_Text shown_.
*** Begin section ***

[Polly] Fix parallelism check for reductions

Fri Jul 11 02:34:38 PDT 2014

On 10/07/2014 01:32, Johannes Doerfert wrote:
> Hey,
>
> We talked about this today and while I think it is correct I would like a
> last comment here.
> This patch basically is combined out of the [Fix] we discussed earlier and
> the initial (and I think "accepted") isl ast patch.
> I also added comments to parts which might be confusing or need attention in
> the future.
>
> What do you guys think?

>     // The node is the innermost parallel loop.
>     int IsInnermostParallel;
> +
> +  // The node is only parallel because of reductions

      // The node is parallel only if reductions are ignored or
         privatized.

Reductions don't make a loop parallel, no?

>     /// @brief The type of the dependences.
>     ///
> -  /// Reduction dependences are seperated because they can be ignored during
> -  /// the scheduling. This is the case since the order in which the reduction
> -  /// statements are executed does not matter. However, if they are executed
> -  /// in parallel we need to take additional measures (e.g., privatization)

*** End section ***

Stored data
*** Begin section ***

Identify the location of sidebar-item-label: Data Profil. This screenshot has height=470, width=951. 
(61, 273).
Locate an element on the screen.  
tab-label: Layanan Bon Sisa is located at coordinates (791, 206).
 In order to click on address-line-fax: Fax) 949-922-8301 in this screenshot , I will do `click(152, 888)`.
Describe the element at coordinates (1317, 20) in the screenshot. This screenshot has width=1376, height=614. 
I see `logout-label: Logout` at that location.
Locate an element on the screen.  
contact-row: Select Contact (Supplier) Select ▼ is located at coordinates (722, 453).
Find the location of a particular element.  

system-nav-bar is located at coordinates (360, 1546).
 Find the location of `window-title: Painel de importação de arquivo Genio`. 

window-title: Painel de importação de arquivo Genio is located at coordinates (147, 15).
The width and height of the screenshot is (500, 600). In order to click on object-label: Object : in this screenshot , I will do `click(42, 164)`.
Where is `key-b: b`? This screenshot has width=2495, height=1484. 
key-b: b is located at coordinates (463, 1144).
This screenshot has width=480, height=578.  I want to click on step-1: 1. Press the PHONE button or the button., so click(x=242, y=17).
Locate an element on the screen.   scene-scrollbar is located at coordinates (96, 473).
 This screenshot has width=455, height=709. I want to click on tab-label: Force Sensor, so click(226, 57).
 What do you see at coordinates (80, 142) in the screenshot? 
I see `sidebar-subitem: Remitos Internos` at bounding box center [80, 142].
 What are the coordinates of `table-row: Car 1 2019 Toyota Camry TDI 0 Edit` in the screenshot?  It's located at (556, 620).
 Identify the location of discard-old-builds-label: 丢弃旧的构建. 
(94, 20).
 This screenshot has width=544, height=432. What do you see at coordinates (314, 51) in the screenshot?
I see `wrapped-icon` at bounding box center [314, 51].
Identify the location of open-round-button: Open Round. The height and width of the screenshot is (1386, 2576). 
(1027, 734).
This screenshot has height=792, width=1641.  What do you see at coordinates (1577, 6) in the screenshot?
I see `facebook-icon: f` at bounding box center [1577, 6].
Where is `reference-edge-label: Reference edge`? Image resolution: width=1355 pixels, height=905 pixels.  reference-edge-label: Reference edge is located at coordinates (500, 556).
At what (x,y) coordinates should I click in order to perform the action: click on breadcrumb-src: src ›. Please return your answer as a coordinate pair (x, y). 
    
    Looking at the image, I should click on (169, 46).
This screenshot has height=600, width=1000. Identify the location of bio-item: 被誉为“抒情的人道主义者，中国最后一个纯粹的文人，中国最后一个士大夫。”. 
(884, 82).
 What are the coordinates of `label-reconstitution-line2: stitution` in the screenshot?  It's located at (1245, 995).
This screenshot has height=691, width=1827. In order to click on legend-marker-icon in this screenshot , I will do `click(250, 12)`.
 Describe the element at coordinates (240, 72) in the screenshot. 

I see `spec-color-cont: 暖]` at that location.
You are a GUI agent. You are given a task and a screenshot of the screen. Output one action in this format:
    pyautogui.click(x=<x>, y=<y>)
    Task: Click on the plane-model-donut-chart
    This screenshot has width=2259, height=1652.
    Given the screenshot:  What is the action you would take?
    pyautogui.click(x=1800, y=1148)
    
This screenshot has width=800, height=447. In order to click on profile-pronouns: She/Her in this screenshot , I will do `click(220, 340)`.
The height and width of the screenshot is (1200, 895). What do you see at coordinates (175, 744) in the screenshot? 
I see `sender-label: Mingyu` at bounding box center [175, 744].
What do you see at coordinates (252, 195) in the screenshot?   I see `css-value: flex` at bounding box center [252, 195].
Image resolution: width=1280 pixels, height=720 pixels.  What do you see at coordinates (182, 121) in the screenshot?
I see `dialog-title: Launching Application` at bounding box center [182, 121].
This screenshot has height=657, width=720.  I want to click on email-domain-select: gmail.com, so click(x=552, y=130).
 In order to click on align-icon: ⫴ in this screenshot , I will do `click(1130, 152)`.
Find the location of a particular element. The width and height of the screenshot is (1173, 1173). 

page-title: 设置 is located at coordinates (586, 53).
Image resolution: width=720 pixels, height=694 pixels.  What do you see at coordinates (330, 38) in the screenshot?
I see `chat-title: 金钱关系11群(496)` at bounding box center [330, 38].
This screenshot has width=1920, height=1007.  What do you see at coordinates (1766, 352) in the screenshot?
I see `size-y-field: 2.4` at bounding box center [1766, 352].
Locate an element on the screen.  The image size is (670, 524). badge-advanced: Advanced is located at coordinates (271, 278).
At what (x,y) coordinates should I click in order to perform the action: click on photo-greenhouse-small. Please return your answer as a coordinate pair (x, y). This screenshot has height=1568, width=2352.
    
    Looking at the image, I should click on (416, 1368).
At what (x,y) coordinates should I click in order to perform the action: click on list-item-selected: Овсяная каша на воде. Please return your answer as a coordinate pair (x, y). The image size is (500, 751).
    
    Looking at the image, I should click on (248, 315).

*** End section ***

_Work task A_. Update the Polly patch message between "[Polly] Fix parallelism" and "last comment here.", inclusive, replacing "Hey" with "Hello".
_Work task B_. Quote from the listing, verbatim, only the lines between the line holding "Identify the location of open-round-button: Open" and the line holding "center [1577, 6].", inclusive.
The text and the listing come from unrelated sources.

_Response area A_.
[Polly] Fix parallelism check for reductions

Fri Jul 11 02:34:38 PDT 2014

On 10/07/2014 01:32, Johannes Doerfert wrote:
> Hello,
>
> We talked about this today and while I think it is correct I would like a
> last comment here.

_Response area B_.
Identify the location of open-round-button: Open Round. The height and width of the screenshot is (1386, 2576). 
(1027, 734).
This screenshot has height=792, width=1641.  What do you see at coordinates (1577, 6) in the screenshot?
I see `facebook-icon: f` at bounding box center [1577, 6].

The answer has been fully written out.